As pessoas estão voltando a protestar nas ruas, depois de uma pausa forçada pelo ciclo pandêmico.
Em 2019 a agitação social foi elevada no mundo todo, sobretudo nos países da América Latina. Caiu durante a emergência sanitária global, em consequência do distanciamento social.
Retornou. Embora ainda esteja abaixo dos níveis registrados antes da pandemia, existe fermento suficiente nas praças públicas para alavancar a inquietude social no segundo semestre — a combinação de aumentos acentuados de preços de alimentos e de combustíveis.
A constatação é de Philip Barrett, da equipe do Departamento de Pesquisas do Fundo Monetário Internacional (FMI) que se dedica a acompanhar, medir e entender os fatores econômicos e os custos da inquietação social em 130 países.
O Fundo desenvolveu um modelo de monitoramento (Reported Social Unrest Index), a partir da contagem de menções na mídia de palavras associadas a distúrbios nesses países.
Na sexta-feira, Barrett publicou uma atualização do banco de dados do FMI sobre protestos neste ano: “A fração de países com grandes ‘picos’ nesse índice, que normalmente reflete grandes eventos de agitação, subiu para cerca de 3% em fevereiro. Isso está próximo de seus níveis mais altos desde o início da pandemia” — escreve.
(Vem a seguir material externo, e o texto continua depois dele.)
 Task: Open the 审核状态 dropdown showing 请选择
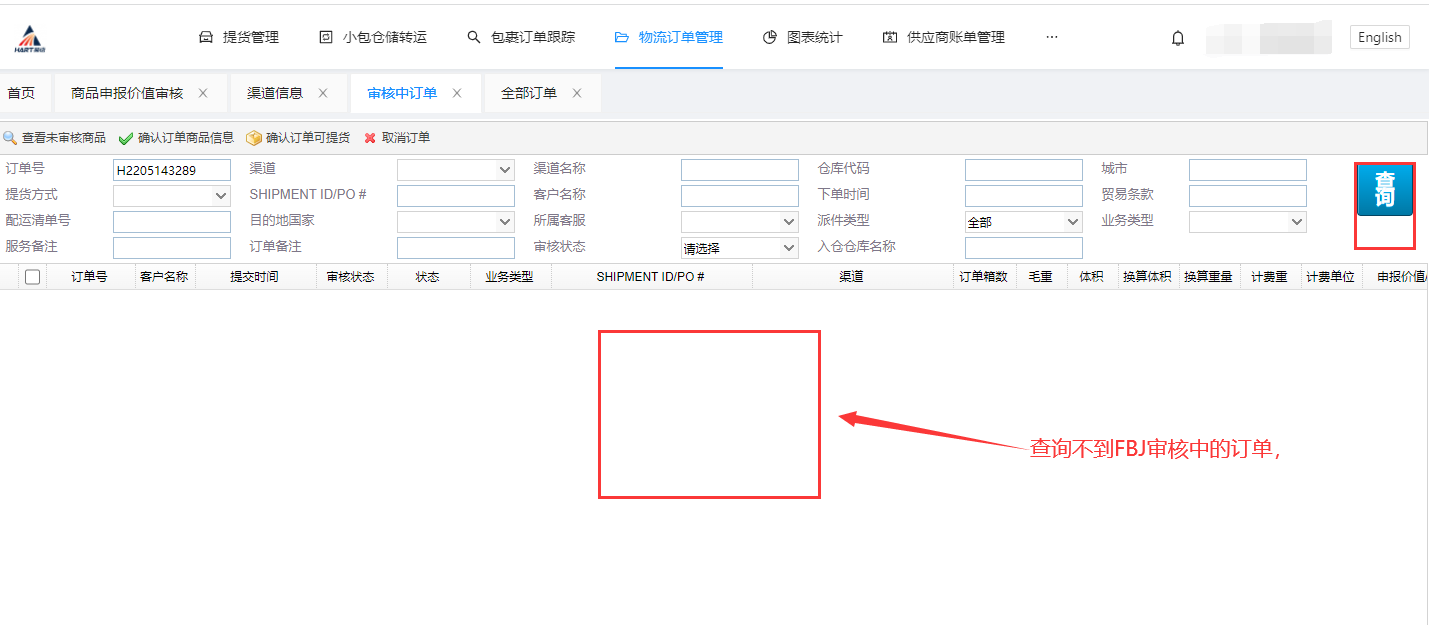coord(739,248)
Antes da pandemia, a agitação aumentou em todo o mundo. “Talvez o mais proeminente” — ressalta — “tenha sido uma onda de protestos que começou no Chile e varreu partes da América Latina em outubro e novembro de 2019. Agitação significativa também ocorreu na mesma época no Oriente Médio, principalmente na Argélia, Irã, Iraque e Líbano. A agitação diminuiu acentuadamente no início da pandemia. A pesquisa do FMI mostra que isso é consistente com a experiência durante pandemias passadas, mas não quer dizer que a agitação social parou completamente.”
Barrett acrescenta: “Alguns eventos significativos de agitação ocorreram no segundo e terceiro trimestres de 2020, inclusive nos Estados Unidos, que viram grandes protestos contra a justiça racial; Etiópia, à medida que as tensões interétnicas se tornaram mais pronunciadas; e grandes protestos antigovernamentais no Brasil, Líbano e Bielorrússia”.
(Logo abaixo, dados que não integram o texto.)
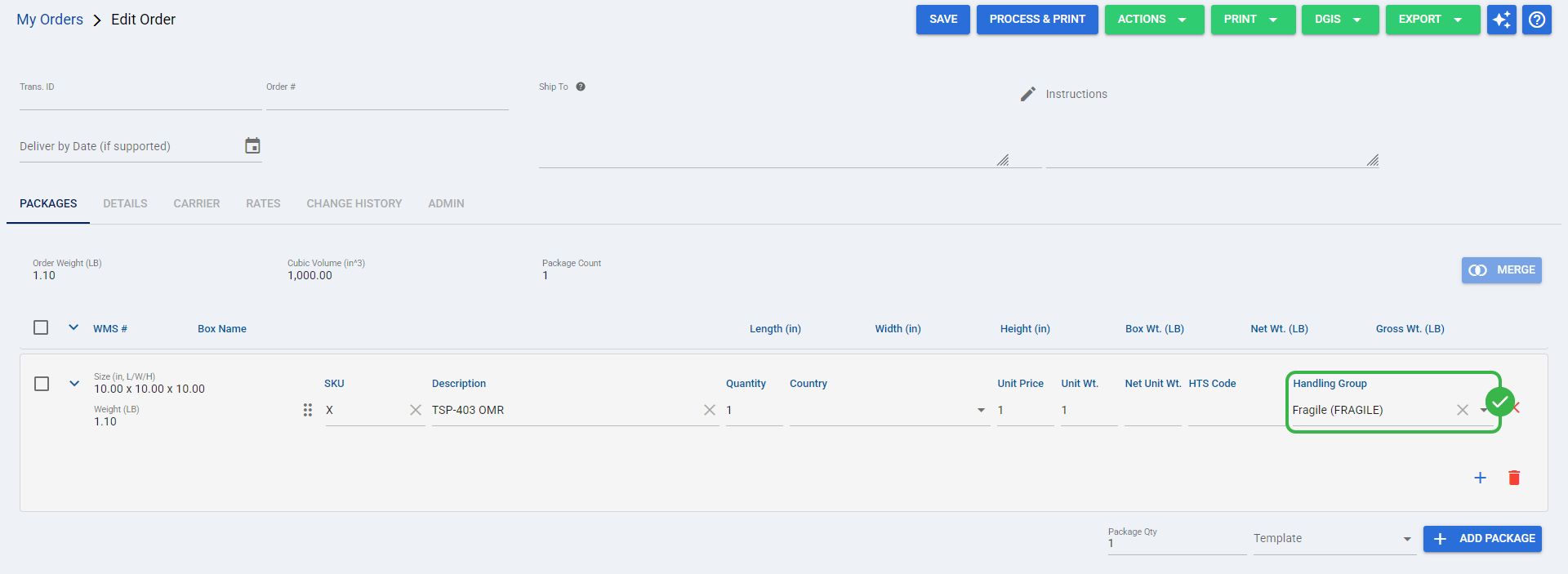Grab the item row drag handle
Os novos dados indicam a retomada da inquietação social de forma disseminada pelo mapa-múndi — dos países onde grandes distúrbios sociais costumam ser raros, como Canadá, Nova Zelândia, Áustria e Holanda, até nações onde é rotina o clamor contra regimes autoritários, oligárquicos e cleptocratas, como Cazaquistão, Chade, Burkina Faso, Tajiquistão e Sudão.
Os pesquisadores do FMI identificam dois fatores relevantes no horizonte, que determinam “aumento do risco” de distúrbios no segundo semestre.
Barrett descreve: “Primeiro, à medida que os governos relaxam as restrições e as preocupações do público sobre pegar Covid-19 em multidões diminuem, os desincentivos para protestos relacionados à pandemia podem diminuir. E segundo, a frustração pública com o aumento dos preços dos alimentos e dos combustíveis pode aumentar.”
Ele acrescenta: “Embora as causas econômicas da desordem civil sejam complexas e a agitação seja excepcionalmente difícil de prever, aumentos acentuados de preços de alimentos e combustíveis foram associados a protestos mais frequentes no passado. Qualquer aumento da agitação social pode representar um risco para a recuperação da economia global, pois pode ter um impacto duradouro no desempenho econômico”.
No ano passado, a equipe do FMI demonstrou os reflexos econômicos dos protestos de massa. Em geral, consumidores tendem a se retrair diante das incertezas político-sociais com perdas nos setores industrial e de serviços.
“Como resultado, dezoito meses após os eventos mais graves de agitação, o Produto Interno Bruto é, tipicamente, cerca de um ponto percentual menor do que seria”, comenta Barrett. “Embora a agitação social, atualmente, permaneça baixa em relação aos níveis pré-pandemia, o levantamento das restrições da era pandêmica e o contínuo aperto do custo de vida significam que os protestos ainda podem aumentar. E isso pode impor custos econômicos significativos.”